= Data for processing =
§ §
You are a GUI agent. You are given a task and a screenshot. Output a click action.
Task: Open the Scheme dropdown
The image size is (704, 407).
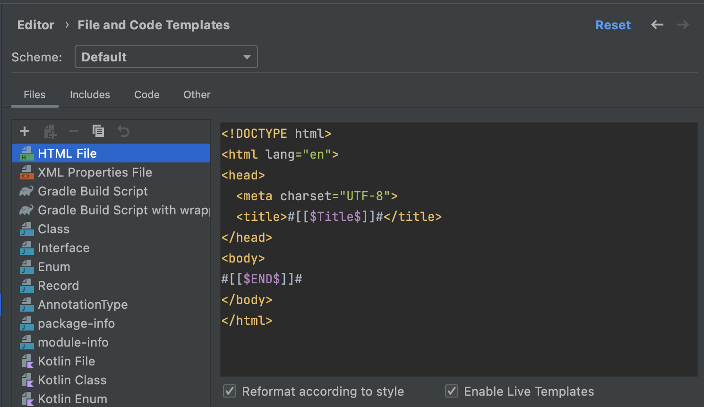166,57
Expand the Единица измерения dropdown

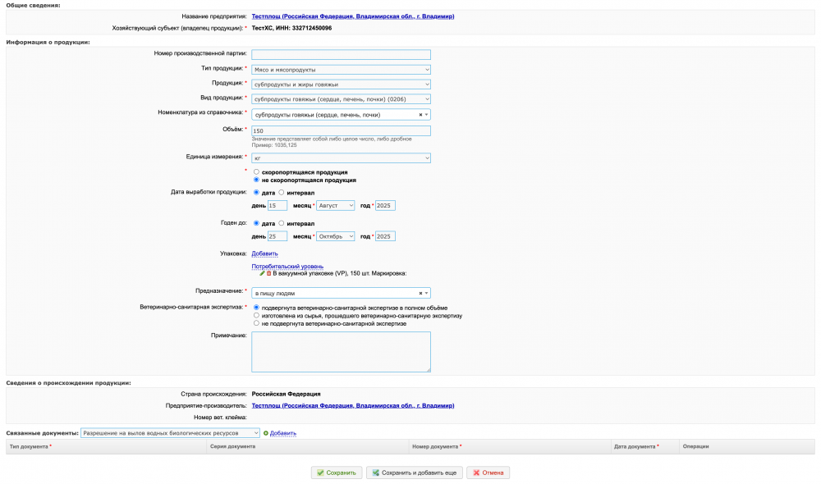(341, 158)
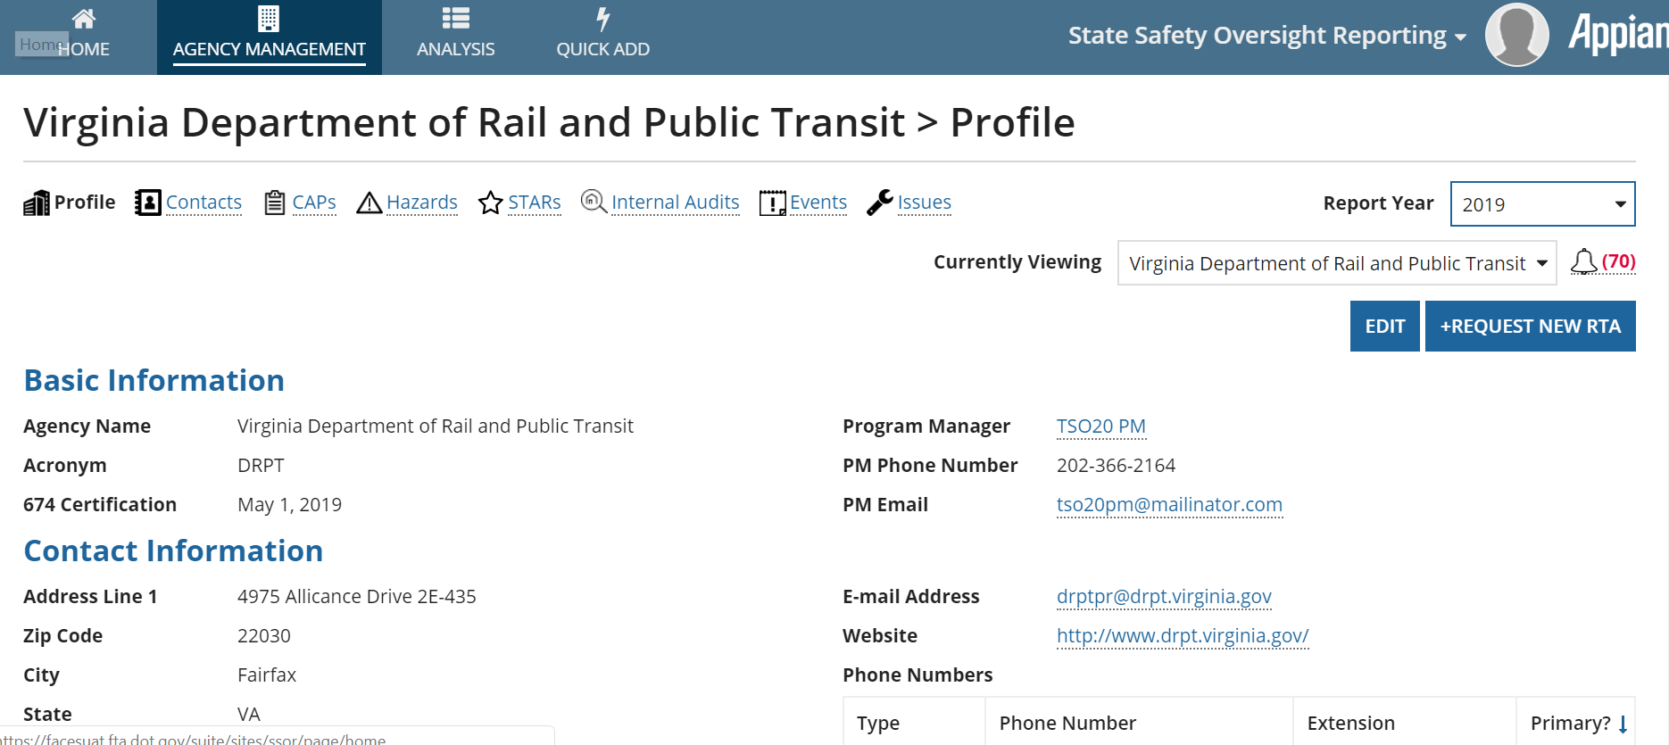Click the user profile avatar
This screenshot has height=745, width=1669.
point(1516,35)

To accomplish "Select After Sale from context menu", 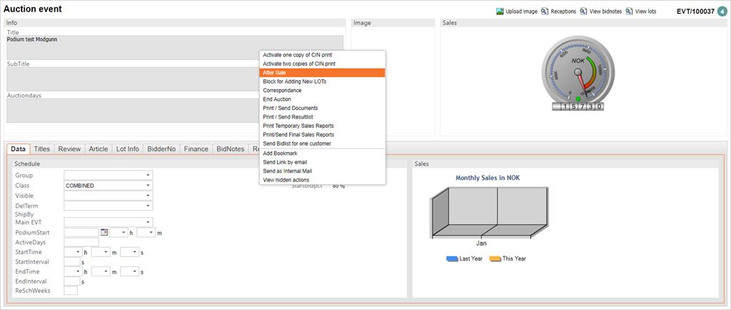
§ §
= Directions for this task =
Leave out the pictures and reproduce the rest of the listing exactly.

= Exercise solution =
You are a GUI agent. You are given a task and a screenshot. Output a click action.
Task: Open the Scheme dropdown
The image size is (704, 407).
166,57
Expand the Единица измерения dropdown

(341, 158)
Click the user profile avatar
This screenshot has height=745, width=1669.
point(1516,35)

To accomplish "Select After Sale from context menu", 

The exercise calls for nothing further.